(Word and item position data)
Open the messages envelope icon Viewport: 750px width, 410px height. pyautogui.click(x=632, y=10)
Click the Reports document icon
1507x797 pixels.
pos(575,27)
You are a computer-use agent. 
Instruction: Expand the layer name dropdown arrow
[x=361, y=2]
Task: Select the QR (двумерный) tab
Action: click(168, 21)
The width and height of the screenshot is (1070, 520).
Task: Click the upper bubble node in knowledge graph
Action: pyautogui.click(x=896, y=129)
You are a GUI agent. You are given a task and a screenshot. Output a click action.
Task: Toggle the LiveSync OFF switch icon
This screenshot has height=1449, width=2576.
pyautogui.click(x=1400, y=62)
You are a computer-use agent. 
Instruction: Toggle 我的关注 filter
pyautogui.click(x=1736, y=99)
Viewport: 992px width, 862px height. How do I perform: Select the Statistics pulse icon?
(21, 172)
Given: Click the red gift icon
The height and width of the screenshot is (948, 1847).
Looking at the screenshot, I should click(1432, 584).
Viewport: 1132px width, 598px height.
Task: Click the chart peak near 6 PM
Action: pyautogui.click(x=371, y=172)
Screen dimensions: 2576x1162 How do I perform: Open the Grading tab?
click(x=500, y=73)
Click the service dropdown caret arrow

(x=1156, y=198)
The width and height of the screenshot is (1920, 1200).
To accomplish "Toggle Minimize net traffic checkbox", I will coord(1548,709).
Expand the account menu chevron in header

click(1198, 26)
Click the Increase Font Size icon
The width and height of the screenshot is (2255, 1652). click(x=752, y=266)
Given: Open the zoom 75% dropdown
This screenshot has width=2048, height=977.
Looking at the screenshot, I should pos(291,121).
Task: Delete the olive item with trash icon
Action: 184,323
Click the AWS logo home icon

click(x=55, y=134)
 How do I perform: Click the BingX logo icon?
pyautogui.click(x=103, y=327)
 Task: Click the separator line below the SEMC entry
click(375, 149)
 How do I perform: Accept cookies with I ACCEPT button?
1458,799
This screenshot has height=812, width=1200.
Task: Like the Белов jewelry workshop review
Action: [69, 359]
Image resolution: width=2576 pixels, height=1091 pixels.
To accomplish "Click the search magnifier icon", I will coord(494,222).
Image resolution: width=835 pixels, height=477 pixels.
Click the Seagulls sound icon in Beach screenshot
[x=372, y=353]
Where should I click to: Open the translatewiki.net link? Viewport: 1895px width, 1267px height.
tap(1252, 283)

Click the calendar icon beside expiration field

GIVEN PROBLEM:
Update the data above by replacing every instance of "How do I perform" with "How can I", leaving all other text unchanged.

FULL RESPONSE:
Open the messages envelope icon Viewport: 750px width, 410px height. pyautogui.click(x=632, y=10)
Click the Reports document icon
1507x797 pixels.
pos(575,27)
You are a computer-use agent. 
Instruction: Expand the layer name dropdown arrow
[x=361, y=2]
Task: Select the QR (двумерный) tab
Action: click(168, 21)
The width and height of the screenshot is (1070, 520).
Task: Click the upper bubble node in knowledge graph
Action: pyautogui.click(x=896, y=129)
You are a GUI agent. You are given a task and a screenshot. Output a click action.
Task: Toggle the LiveSync OFF switch icon
This screenshot has height=1449, width=2576.
pyautogui.click(x=1400, y=62)
You are a computer-use agent. 
Instruction: Toggle 我的关注 filter
pyautogui.click(x=1736, y=99)
Viewport: 992px width, 862px height. How can I: Select the Statistics pulse icon?
(21, 172)
Given: Click the red gift icon
The height and width of the screenshot is (948, 1847).
Looking at the screenshot, I should click(1432, 584).
Viewport: 1132px width, 598px height.
Task: Click the chart peak near 6 PM
Action: pyautogui.click(x=371, y=172)
Screen dimensions: 2576x1162 How can I: Open the Grading tab?
click(x=500, y=73)
Click the service dropdown caret arrow

(x=1156, y=198)
The width and height of the screenshot is (1920, 1200).
To accomplish "Toggle Minimize net traffic checkbox", I will coord(1548,709).
Expand the account menu chevron in header

click(1198, 26)
Click the Increase Font Size icon
The width and height of the screenshot is (2255, 1652). click(x=752, y=266)
Given: Open the zoom 75% dropdown
This screenshot has width=2048, height=977.
Looking at the screenshot, I should pos(291,121).
Task: Delete the olive item with trash icon
Action: 184,323
Click the AWS logo home icon

click(x=55, y=134)
 How can I: Click the BingX logo icon?
pyautogui.click(x=103, y=327)
 Task: Click the separator line below the SEMC entry
click(375, 149)
 How can I: Accept cookies with I ACCEPT button?
1458,799
This screenshot has height=812, width=1200.
Task: Like the Белов jewelry workshop review
Action: [69, 359]
Image resolution: width=2576 pixels, height=1091 pixels.
To accomplish "Click the search magnifier icon", I will coord(494,222).
Image resolution: width=835 pixels, height=477 pixels.
Click the Seagulls sound icon in Beach screenshot
[x=372, y=353]
Where should I click to: Open the translatewiki.net link? Viewport: 1895px width, 1267px height.
tap(1252, 283)

Click the calendar icon beside expiration field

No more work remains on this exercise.